What was that black strap around his wrist?

Inquiring minds wanted to know. The strap was the Whoop 3.0, an activity-tracking device that has gained high-profile traction on the PGA Tour, used by the likes of Scott Stallings, Justin Thomas and Rory McIlroy.

Rory McIlroy wore a WHOOP on his wrist at the U.S. Open.
Rory McIlroy wore a WHOOP on his wrist at the U.S. Open.
Getty Images

Produced by a Boston-based company of the same name, the Whoop 3.0 plays the role of physician’s aide and performance coach wrapped into one.
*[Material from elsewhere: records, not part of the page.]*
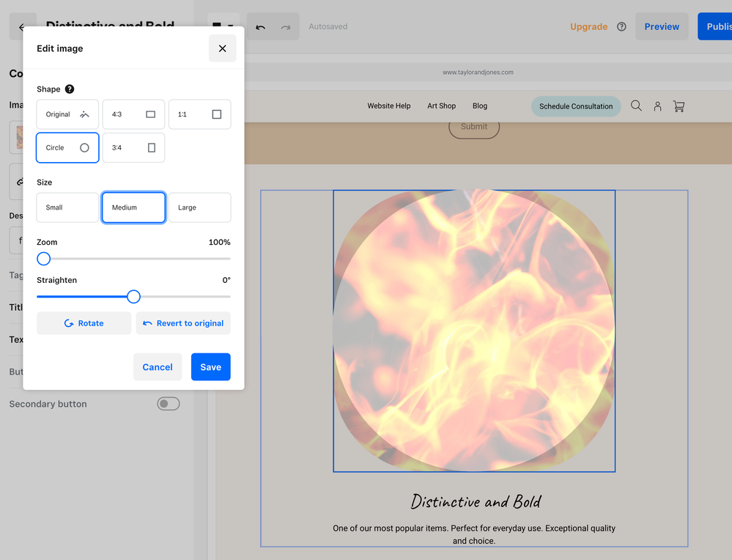Click the redo arrow in toolbar

[x=286, y=27]
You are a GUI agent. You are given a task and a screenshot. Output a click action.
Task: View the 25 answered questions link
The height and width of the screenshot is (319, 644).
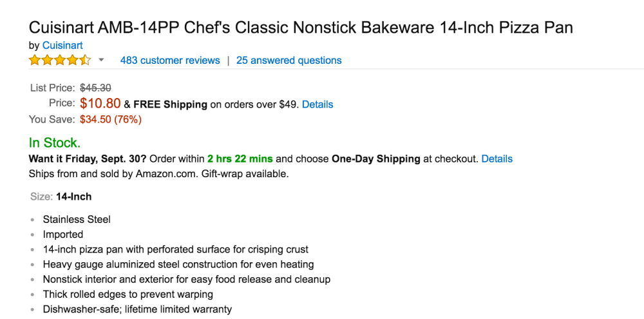(289, 61)
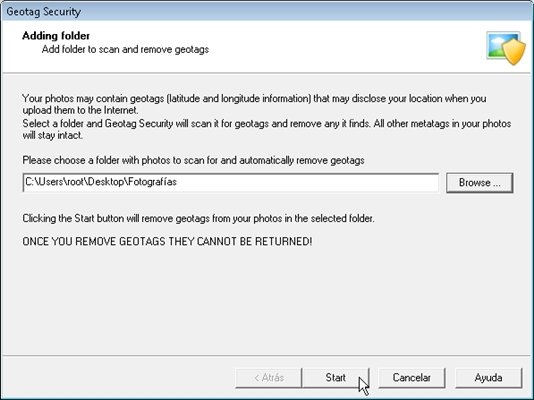Click empty space right of folder path text
Viewport: 534px width, 400px height.
click(x=307, y=182)
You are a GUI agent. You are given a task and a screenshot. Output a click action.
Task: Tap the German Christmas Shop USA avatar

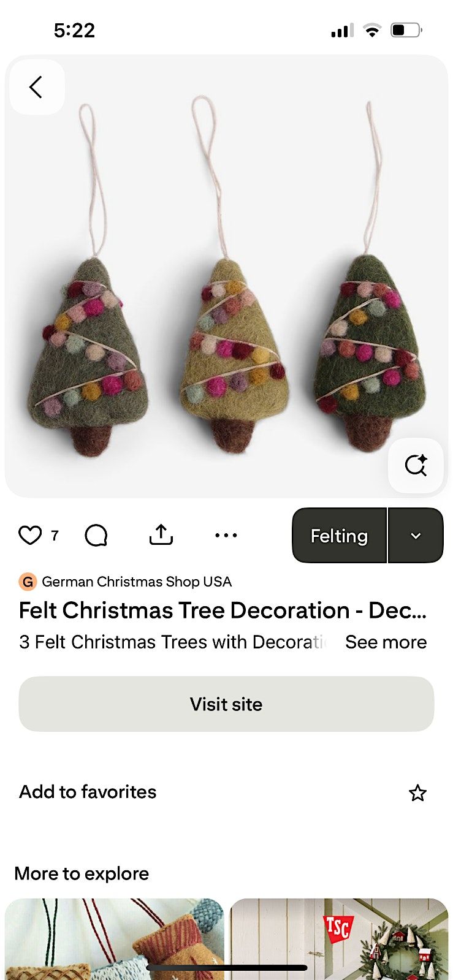coord(27,581)
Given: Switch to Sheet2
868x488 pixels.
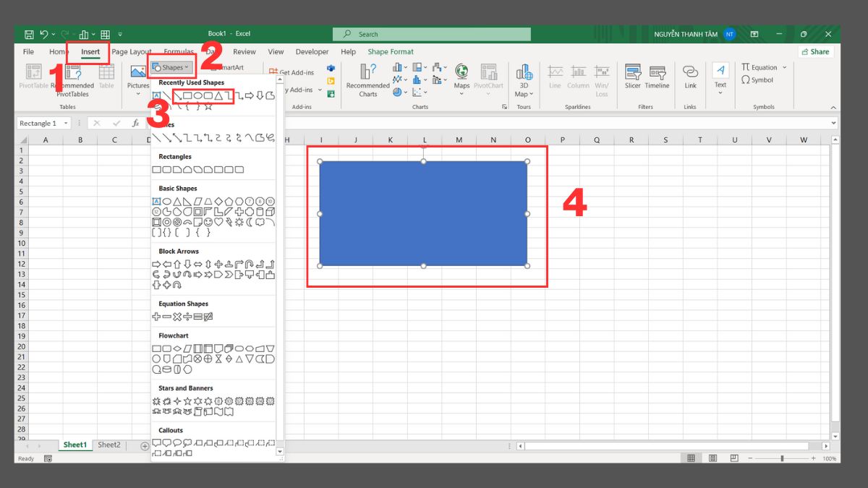Looking at the screenshot, I should [109, 445].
Its sensors gather round-the-clock data on a range of health-related variables, including heart-rate, sleep patterns and strain (essentially, a measure of how hard your body worked).

The Whoop’s micro-brain then cogitates over those numbers and spits out algorithmically-grounded feedback by way of an app, providing the user with what amounts to a physiological snapshot along with suggestions on how they might modify their routines for peak fitness and wellness.

That’s handy data for a guy like Woods, a workout fiend with a documented history of insomnia who has as many back surgeries on his resume as McIlroy has majors.

How and when he got his hands on the strap is unclear.

“I wasn’t aware that he was wearing Whoop,” the company’s CEO Will Ahmed told GOLF.com. “It’s kind of this phenomenon where high-profile athletes are just buying them on their own and seeing the benefits.”

Given Woods marketability and myriad off-course business dealings, it seemed reasonable to ask whether he owned a piece of Whoop or had struck an endorsement deal with the company.

No and no.

Ahmed said he first learned of the Woods-Whoop connection when a user of the product forwarded him an Instagram photo from the football game, which showed the star with the strap on his wrist.

“By the end of the day, I’d probably gotten a dozen different versions of that same photo sent to me,” Ahmed said.

Ahmed said that the company had not reached out to Woods, and had no plans to. Hard-selling is not the Whoop way. “With high-profile athletes,” Ahmed said, “the mindset is to make sure they’re comfortable with the tech and the product and that they get a chance to see the benefits on their own. Then if they want to talk, we make ourselves available to them.”

Whether Woods is seeing benefits is unknown. When asked that question by email, representatives for Woods treated the matter as something less of a national emergency. In fact, they did not respond at all.

Ahmed declined to speculate what might have inspired Woods to acquire a Whoop. But he did say, “The last two tournaments of the year were won by players wearing Whoop, and the PGA Tour Player of the Year wears one. And Tiger is competing against those guys.”